* [Texto para leer]:
......

No hay poblados, sólo aisladas roadhouses, que son estaciones de servicios, con restaurant y habitaciones para alojar, y el huso horario cambia dos veces. Incluso, hay un tramo muy particular: por 146,6 kilómetros, el camino es completamente recto. Ni una sola curva. Es como si se pudiera viajar desde Temuco a Valdivia con el manubrio trabado.


A lo largo de la carretera infinita, una cancha de golf única: Nullarbor Links. La más extensa del mundo, ya que los hoyos 1 y 18 están separados por 1365 kilómetros, con cada uno de ellos en el patio trasero de las roadhouses. Me di el lujo de pegar unos palos en el polvoriento hoyo 8 de Caiguna, después de llenar el estanque. Llevaba conmigo en la van, mi guante y pelotas. Los fierros, las maderas y el putter me los prestaron allí. Un deporte que en Latinoamérica es caro, generalmente exclusivo y reservado para quienes tienen la suerte de ser socios de un club, en Australia es popular y de fácil acceso. Si hay una cancha a lo largo de una ruta tan desolada, que incluso sostiene un torneo anual, imagínense cómo es en ciudades y balnearios. Con un doble-bogey mi desempeño fue paupérrimo, mas la experiencia, muy especial.

Esa tarde cometí un pecado rutero. Violé una de las reglas no escritas de los roadtrips en lugares desolados: no paré a cargar bencina en una de las estaciones, confiado en que llegaría tranquilamente a la siguiente. Así fue, pero en la estación de Mundrabilla…¡No quedaba bencina! Con lo que guardaba en el estanque de reserva no sabía si me alcanzaba para cubrir los 60 kilómetros hasta Eucla donde estaba la siguiente gasolinera, así que por las dudas pasé la noche ahí. Volví a vivir una alborada, pero esta vez para pararme al borde de la carretera a agitar mi tanque de repuesto rojo cuando se aproximaba algún auto, y mostrar el pedazo de cartón al que le escribí con un plumón negro: “Need fuel”. Después de un par de horas siendo ignorado, conseguí que un australiano me vendiera lo que necesitaba. A modo de cábala, seguí mi camino con Daddy Yankee en los parlantes. Dame más gasolina.


Tamaña proeza la de cruzar el Nullarbor se paga bien al llegar al final de un trayecto que parecía eterno: deliciosas y abundantes ostras en Ceduna, la capital australiana del molusco que desata pasiones.

En un galpón de pescadores escondido en el área industrial pillé las ostras más grandes y baratas de todo Australia. No es fácil encontrar sitios donde la cadena de comercialización se reduzca al mínimo, y Ceduna es uno de ellos. Por 18 dólares locales (10 mil pesos), me llevé una docena que disfruté con limón en un mirador frente a la bahía de Murat. El mejor premio luego de tan larga manejada.



El reino de las sepias


La armadura de neopreno fue indispensable. Con guantes, gorro, calcetines y el traje de 7 milímetros de grosor, los 10 grados que marcaba el agua habrían sido insoportables durante una hora sumergido. Así de protegido, igual era difícil de lidiar con la temperatura en un día de junio en el hemisferio sur. Pero, lo que se observaba en ese pedacito de la vasta Gran Barrera Sur, era un evento adictivo y alucinante.

......

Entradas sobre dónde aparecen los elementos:
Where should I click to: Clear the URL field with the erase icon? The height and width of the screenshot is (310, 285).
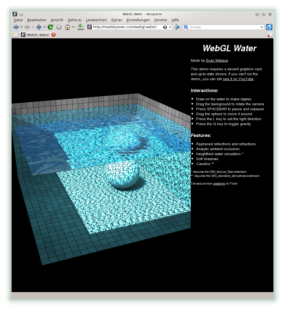click(x=165, y=27)
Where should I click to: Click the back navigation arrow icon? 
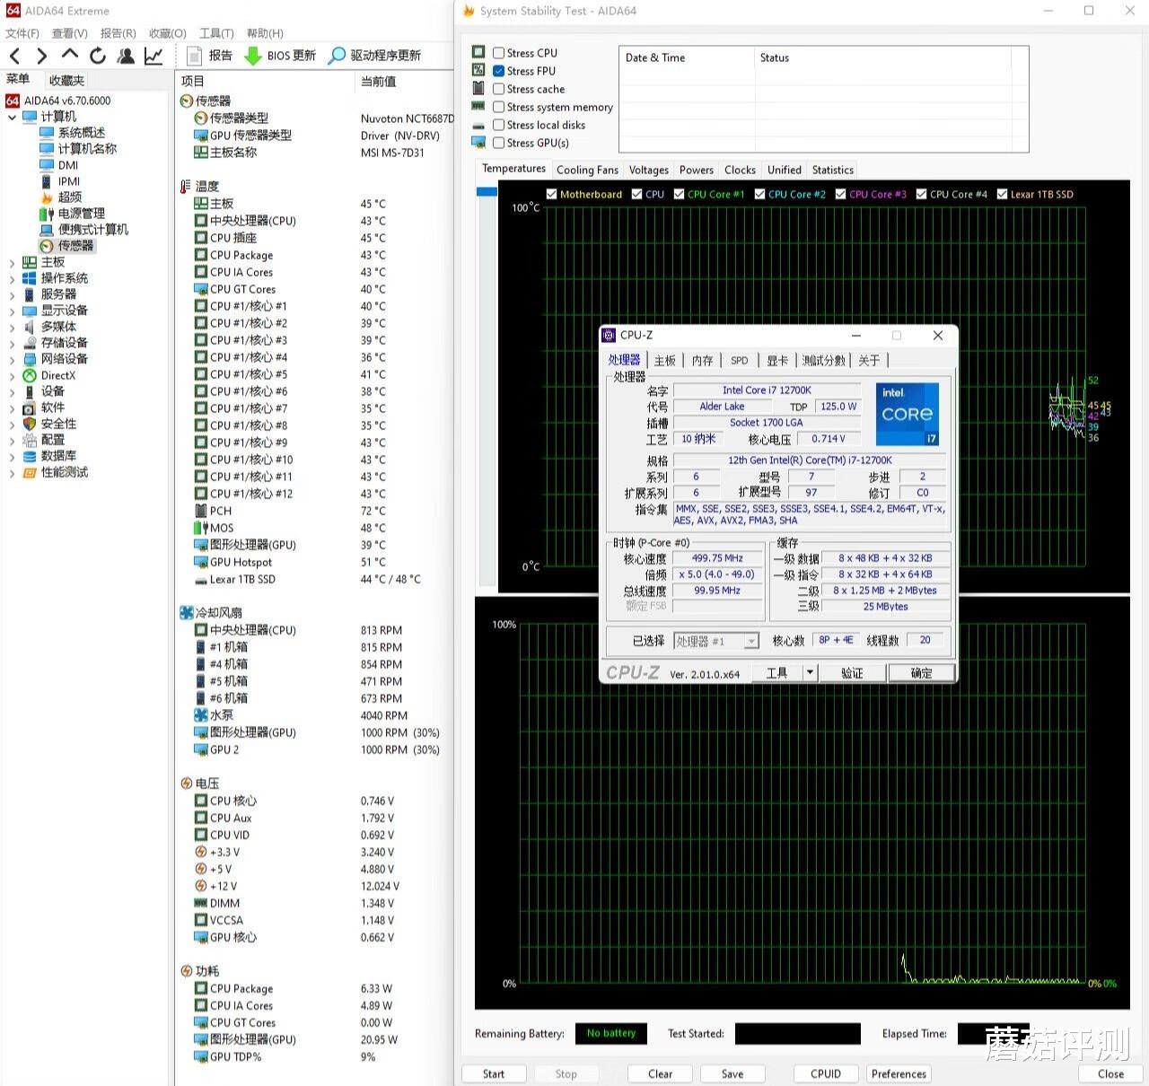point(15,56)
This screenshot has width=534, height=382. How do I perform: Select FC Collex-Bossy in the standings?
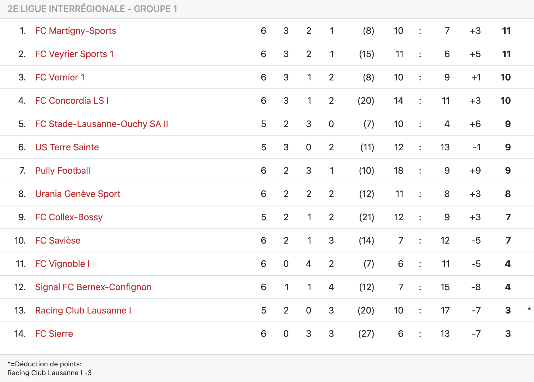tap(69, 217)
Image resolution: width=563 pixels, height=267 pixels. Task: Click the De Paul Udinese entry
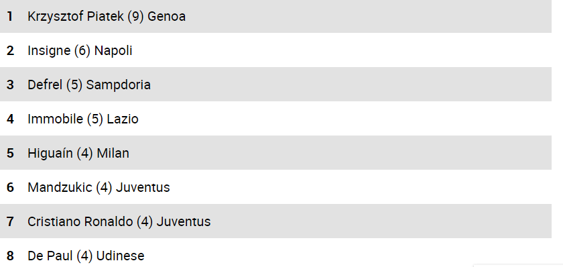point(275,253)
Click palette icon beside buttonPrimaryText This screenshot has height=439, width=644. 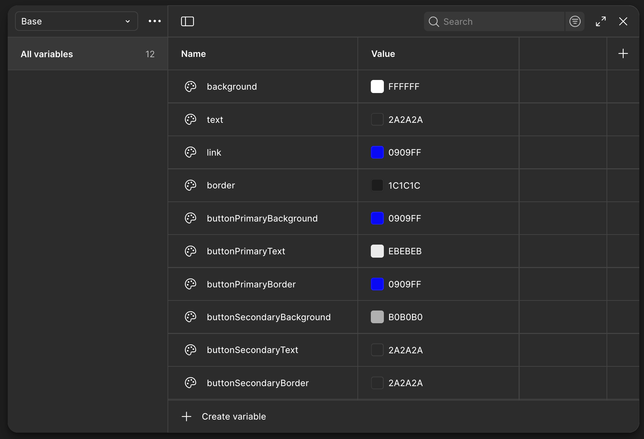pyautogui.click(x=191, y=251)
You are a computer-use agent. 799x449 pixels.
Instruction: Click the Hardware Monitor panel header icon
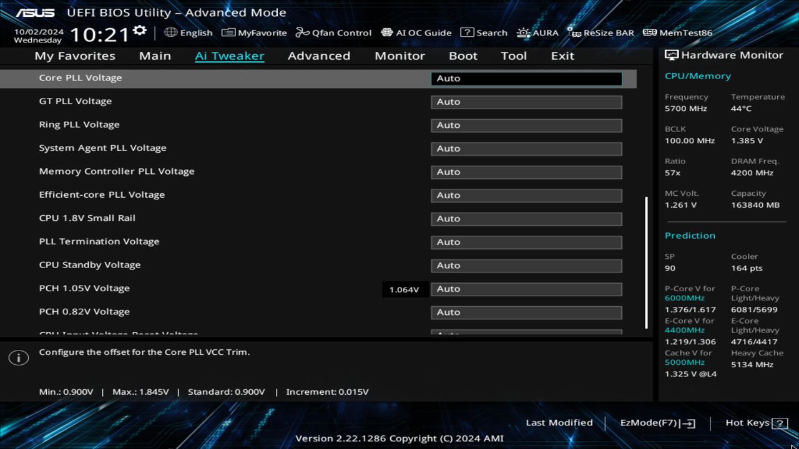(x=671, y=55)
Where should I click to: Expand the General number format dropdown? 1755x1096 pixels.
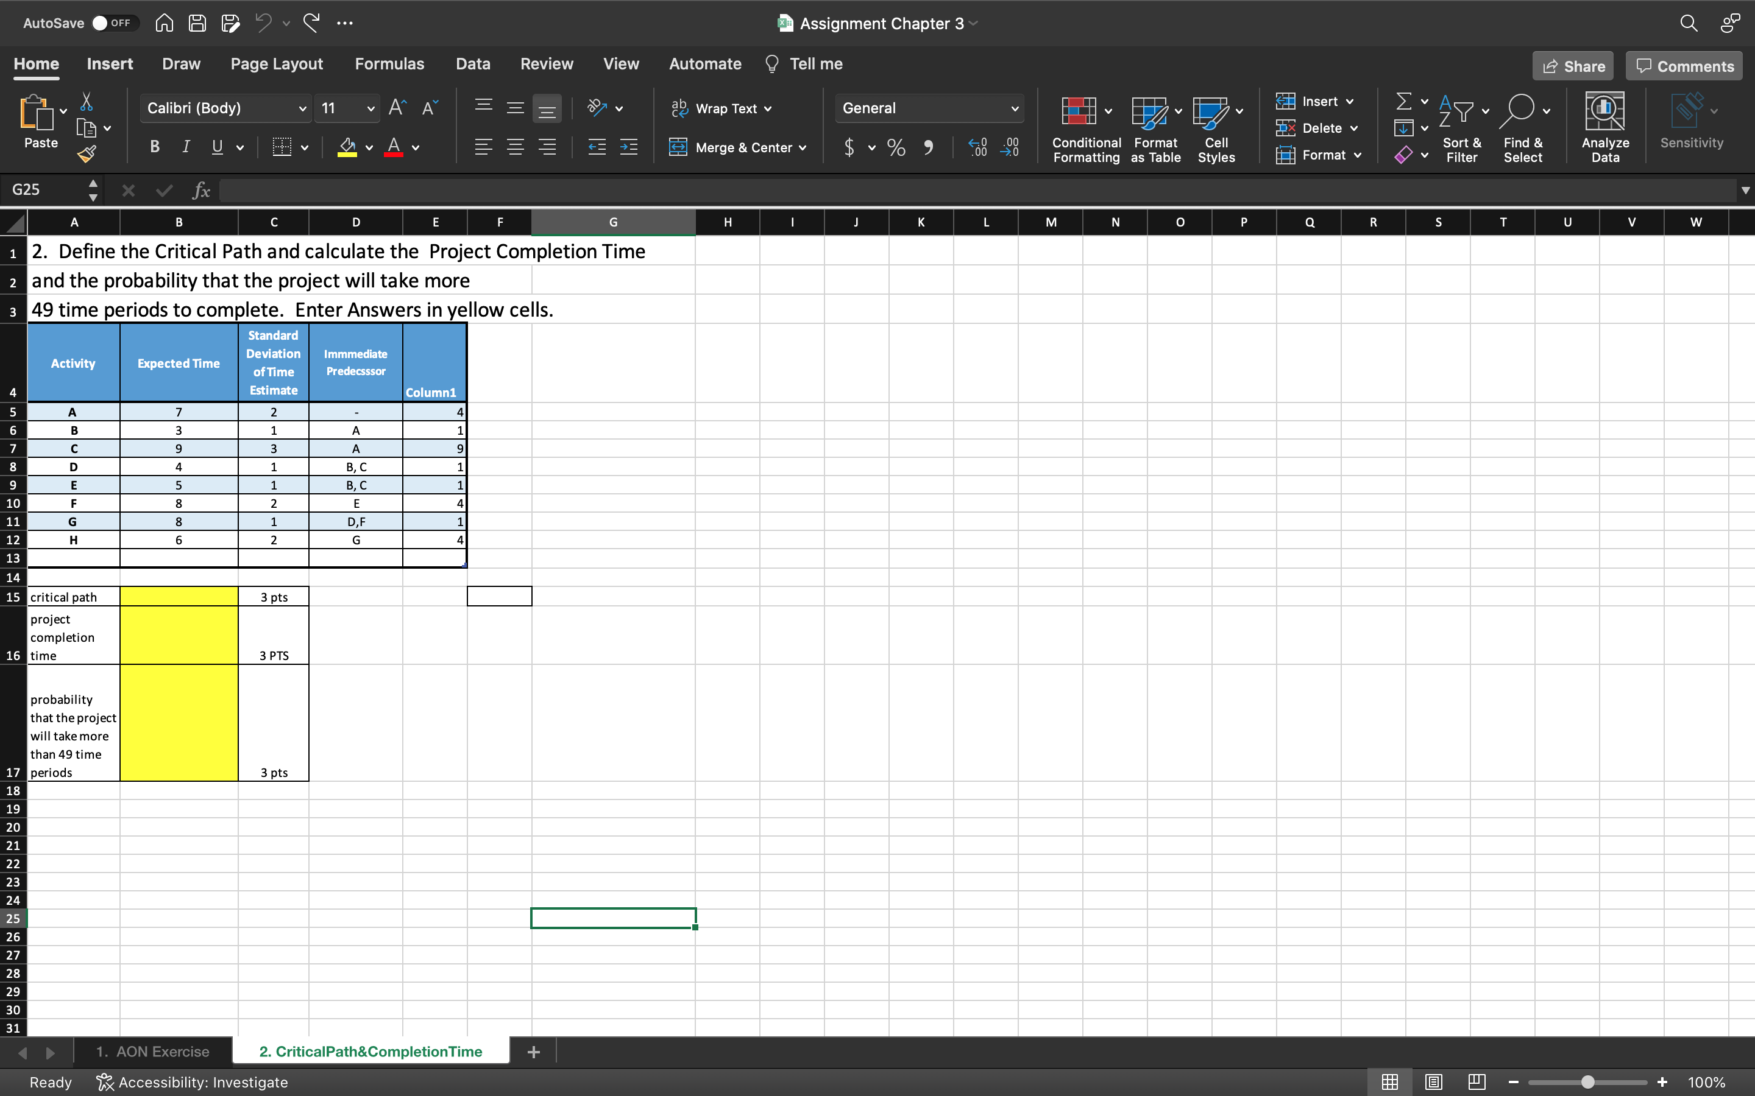pyautogui.click(x=1014, y=109)
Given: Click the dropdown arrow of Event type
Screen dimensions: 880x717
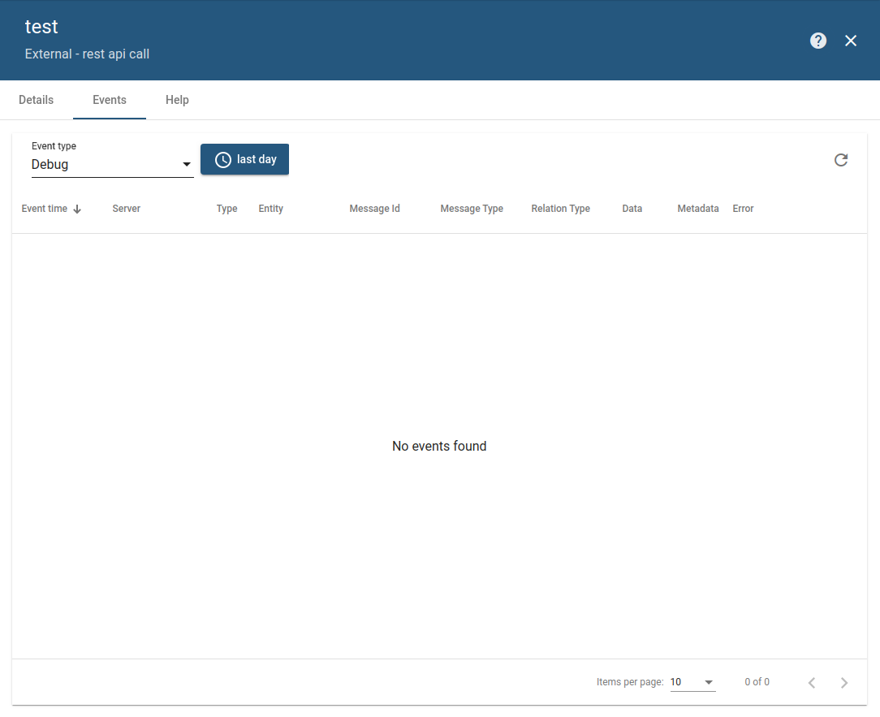Looking at the screenshot, I should [x=187, y=164].
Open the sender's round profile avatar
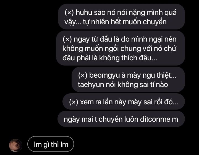 pyautogui.click(x=15, y=145)
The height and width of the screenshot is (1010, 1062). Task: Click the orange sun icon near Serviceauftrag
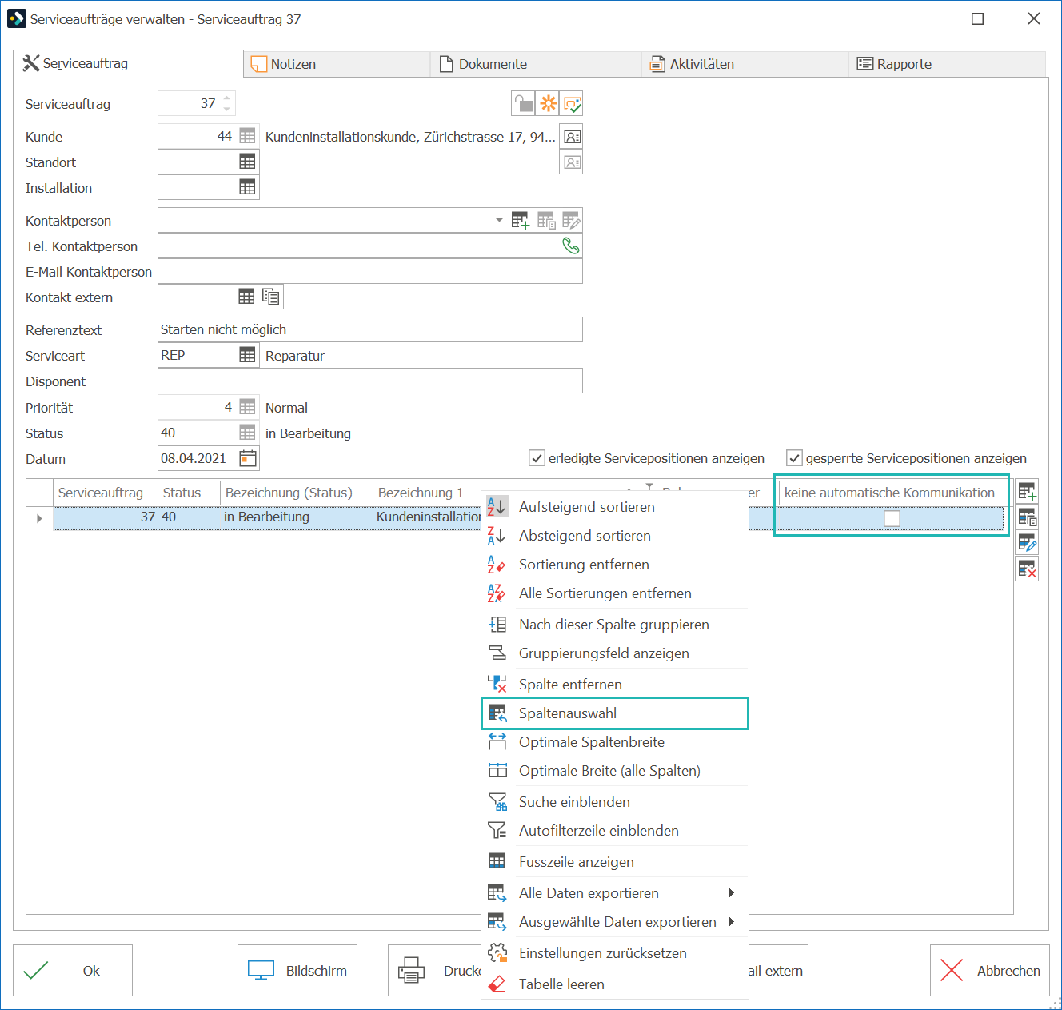[548, 103]

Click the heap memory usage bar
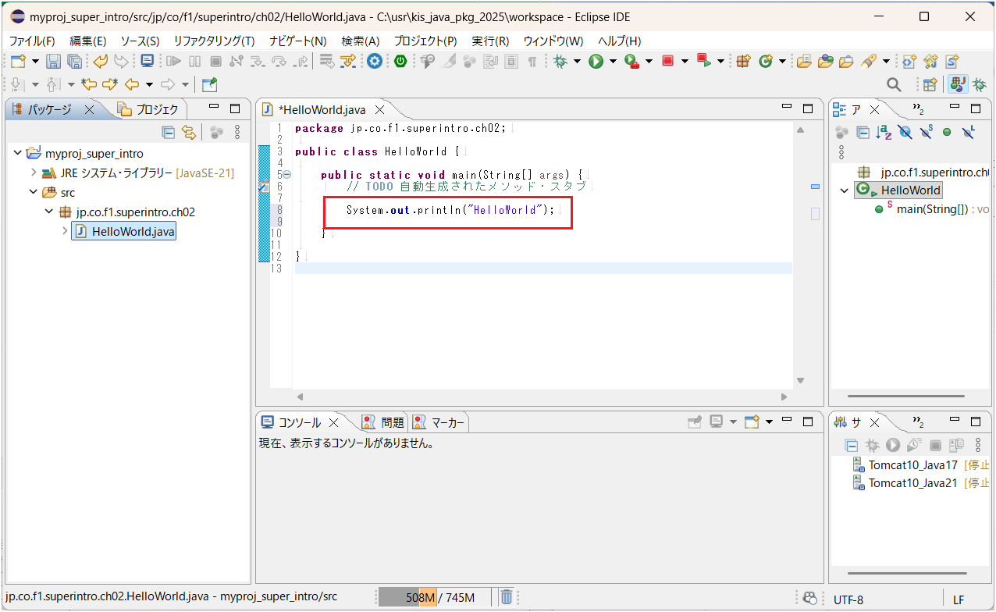pyautogui.click(x=436, y=597)
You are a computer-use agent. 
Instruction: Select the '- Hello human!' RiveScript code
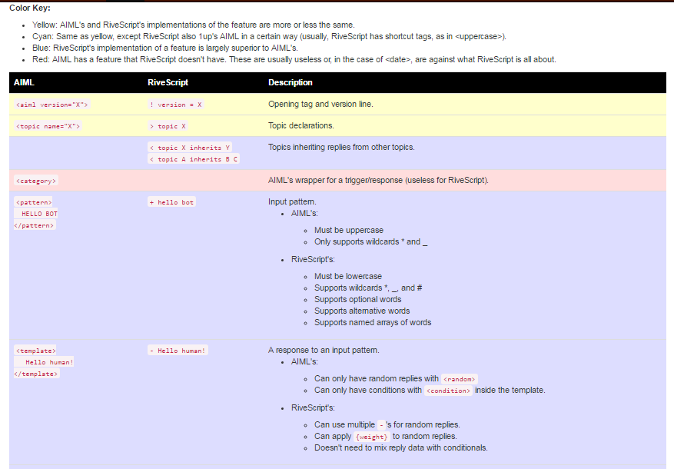click(x=178, y=351)
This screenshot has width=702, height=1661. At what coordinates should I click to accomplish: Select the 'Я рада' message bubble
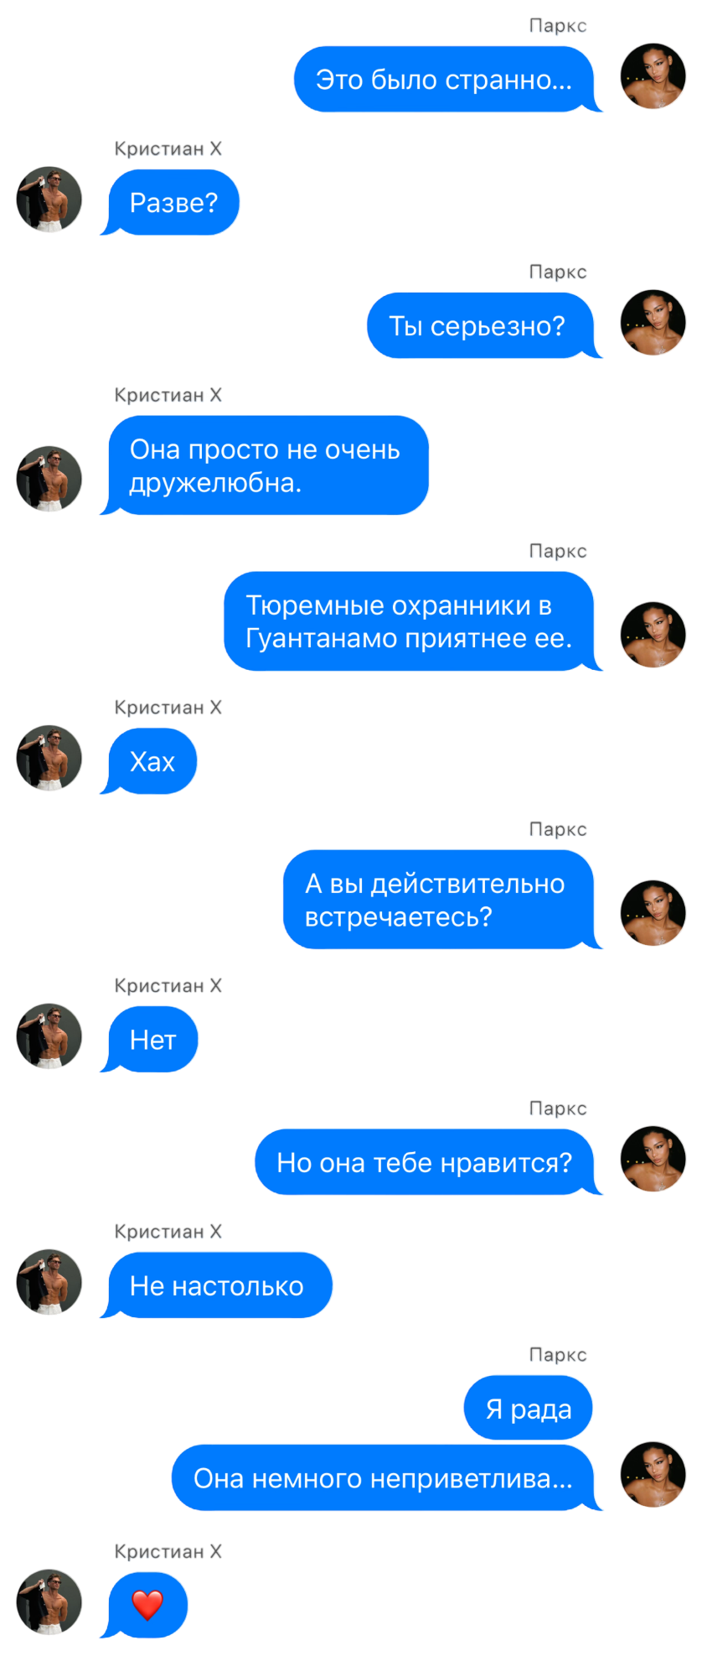click(x=529, y=1408)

......

* [Responde lo siguiente]:
**A)** Según el relato sobre el cruce del Nullarbor:
(i) ¿Por cuántos kilómetros el camino es completamente recto?
(ii) ¿En qué estación no quedaba bencina?
(iii) ¿Cuánto costó la docena de ostras en Ceduna?
**B)** ¿Podrías seguir el relato sobre el cruce del Nullarbor a partir de su última oración?
El listado no interviene en estas tareas.

* [Respuestas]:
**A)**
(i) 146,6 kilómetros.
(ii) En la estación de Mundrabilla.
(iii) 18 dólares locales (10 mil pesos).

**B)**
Luego de un par de años sin vernos, me encontré con mi amigo Manuel, un malagueño a quien había conocido en el trópico del Pacífico australiano. En Port Douglas, frente a la famosa Gran Barrera de Coral, ambos trabajamos a bordo de un barco durante algunos de nuestros días libres lavando platos y sirviéndole almuerzo a los turistas, a cambio de poder bucear gratis. La diferencia es que yo lo hice un par de veces, y para Manu se volvió un vicio. Tanto se encantó con el buceo, que luego se convertiría en instructor para dedicarse a tiempo completo. Su amor lo llevó a las aguas gélidas de Whyalla donde trabajaba en su único centro de buceo, y nadaba todos los días con las cerca de 250 mil sepias gigantes que migraban allí cada año para poner huevos, criar y morir.


A fines de los 90, 38 botes pesqueros se llevaron 270 toneladas de sepias gigantes en tan sólo tres semanas. Casi extinguieron la especie. Hoy, por suerte, está permanentemente prohibida su extracción, y los buzos recreativos deben respetar la coexistencia. Así, los moluscos lucen saludables.



Desde que supo que su hogar temporal quedaba en mi camino, Manu intentó convencerme de que pasara a bucear con él para ser testigo del fabuloso fenómeno único en el mundo. Por presupuesto y tiempo, había que elegir: también a esas alturas del año, en Australia Meridional se ofertaba bucear con el tiburón blanco, sin embargo, la sumergida era en una jaula para estar a salvo de la poderosa mandíbula del animal. Una criatura hermosa que de seguro valía la pena ver, pero los altos precios de aquella experiencia, la imposibilidad de nadar libremente y la conexión con mi amigo me hicieron optar por el parque de sepias. “Es como estar en un cine de ciencia ficción: miras bichos de ocho tentáculos, que su cuerpo entero es la cabeza, que cambian de color y de forma para camuflarse entre las algas, y que no se espantan con los humanos. Los verás peleando y apareándose”, decía mi socio andaluz. No había una gota de mentira. Presencié un espectáculo natural asombroso.


El ritmo intenso y agotador por un trayecto tan atípico como extenso, ya me tenía con ganas de llegar a una metrópolis. Tras 15 días ruteando desde los alrededores de Perth, (y comprobando empíricamente que es la ciudad más aislada del mundo), Adelaide me recibió con el toque típico de las grandes urbes australianas: diversas, cosmopolitas, con buen gusto y muy capaces al momento de combinar naturaleza y urbanización. Cercana a los valles viñateros, flanqueada por playas limpias y bien diseñada, la capital de Australia del Sur fue el punto final de la ruta más desolada, y el comienzo de otra muy aventurera: rumbo norte por el desierto rojo al corazón de Australia. Entretiempo perfecto en el cruce de continente.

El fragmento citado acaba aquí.